(Stored data)
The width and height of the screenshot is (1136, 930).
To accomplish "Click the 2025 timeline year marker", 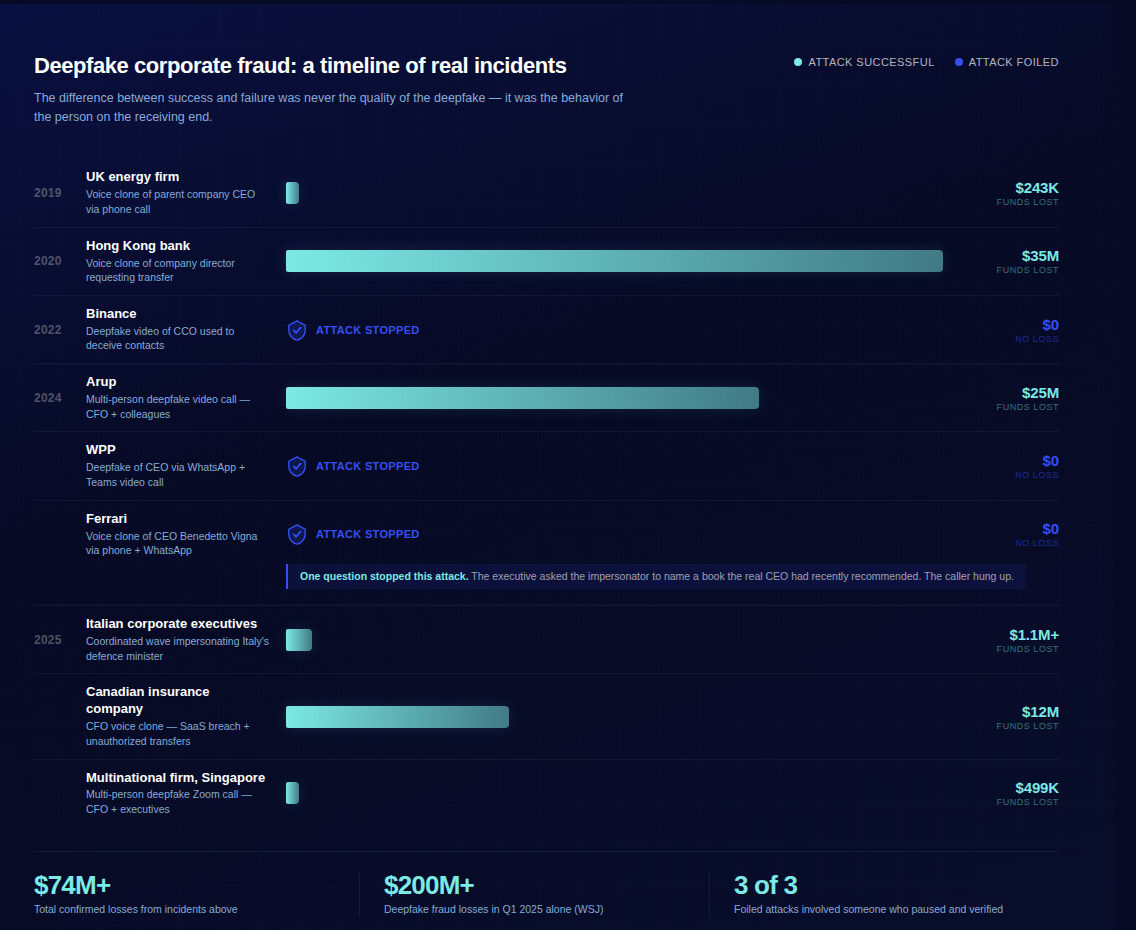I will point(47,640).
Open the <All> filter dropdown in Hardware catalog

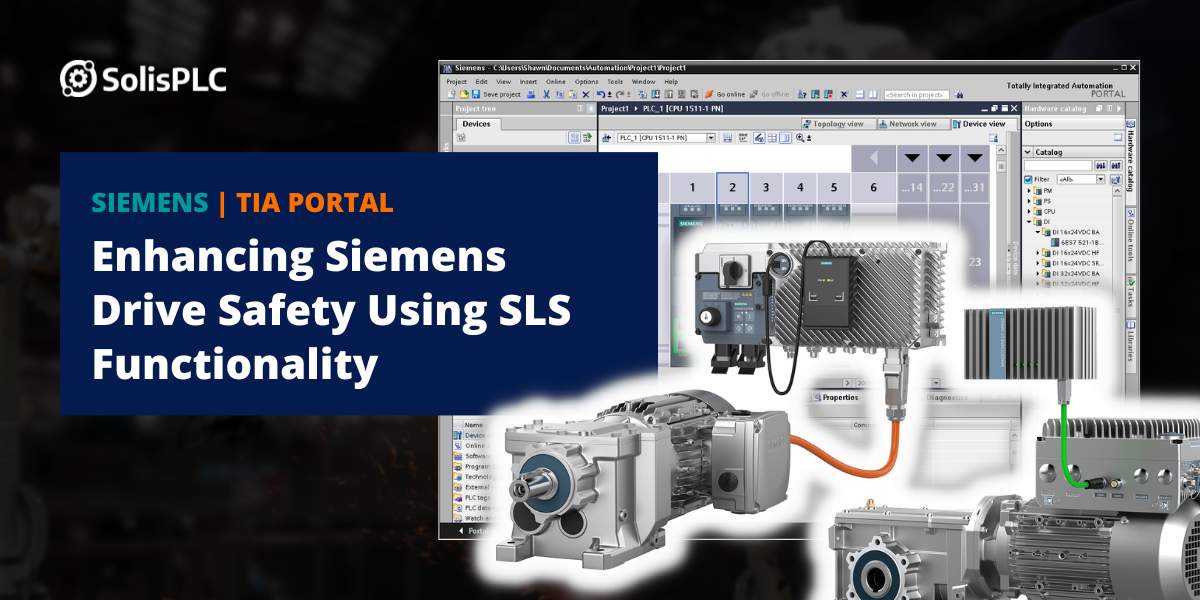point(1100,180)
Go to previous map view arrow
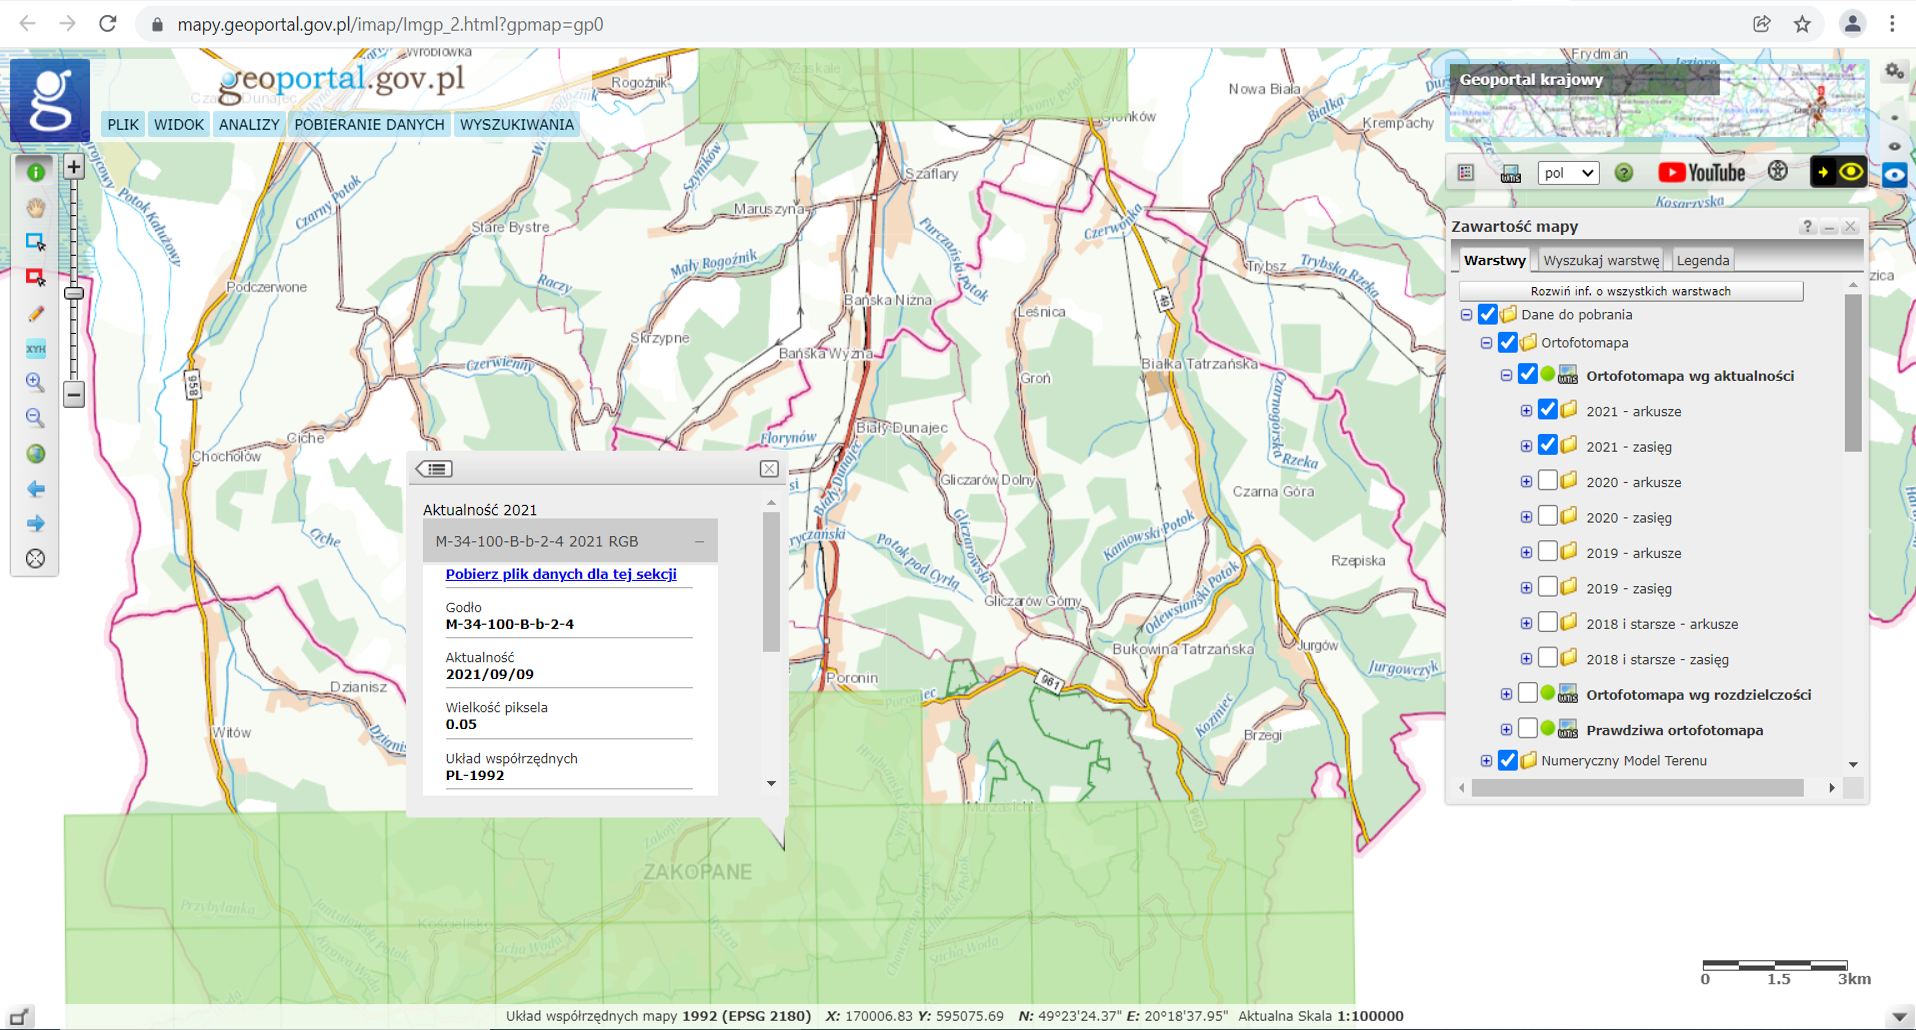Screen dimensions: 1916x1030 tap(36, 489)
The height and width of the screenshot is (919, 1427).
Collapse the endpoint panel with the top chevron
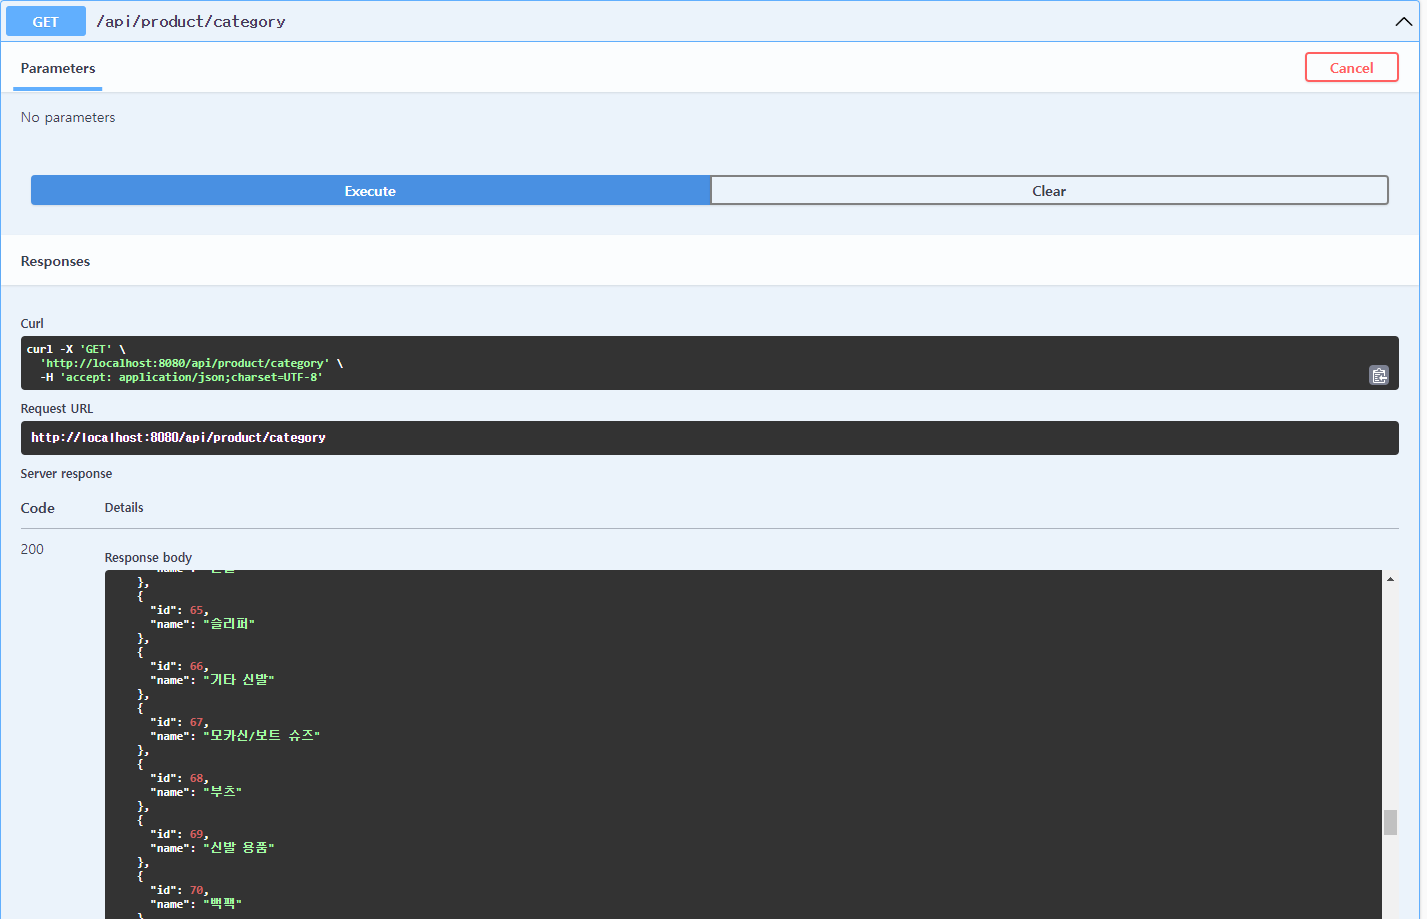[1404, 21]
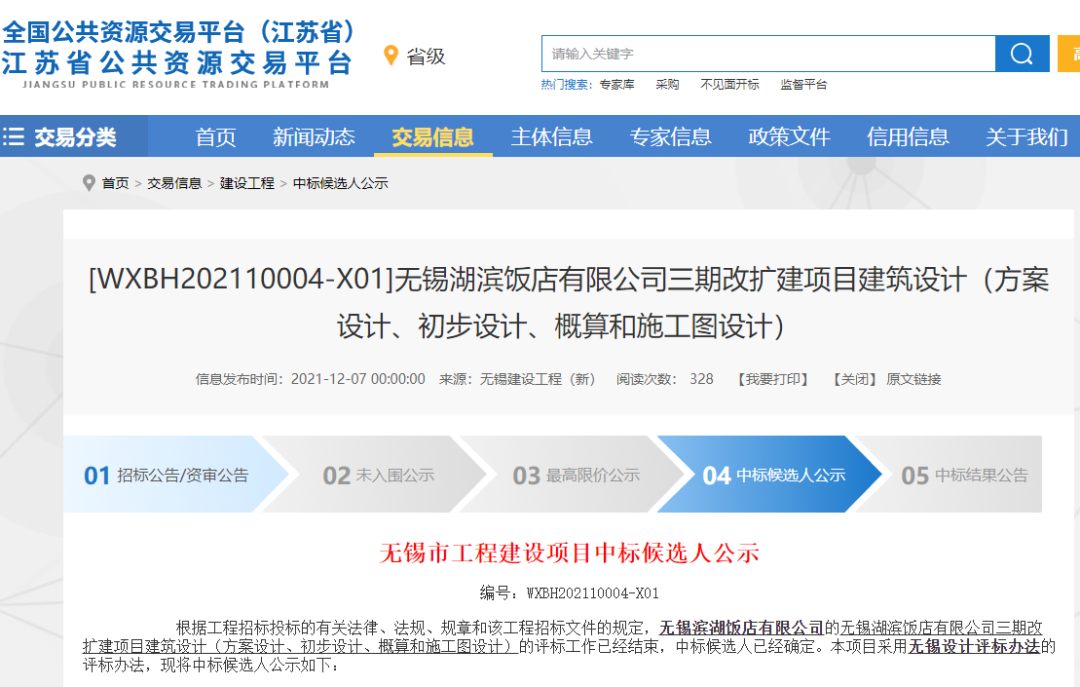Select step 01 招标公告/资审公告
Viewport: 1080px width, 687px height.
(x=166, y=475)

→ **Action item**:
Using the records above, reproduce exactly the lines from the line containing "The height and" through the last line, with both ends kept and no pictures.

→ **Solution for this task**:
The height and width of the screenshot is (919, 1427).
Collapse the endpoint panel with the top chevron
[1404, 21]
Select step 01 招标公告/资审公告
Viewport: 1080px width, 687px height.
(x=166, y=475)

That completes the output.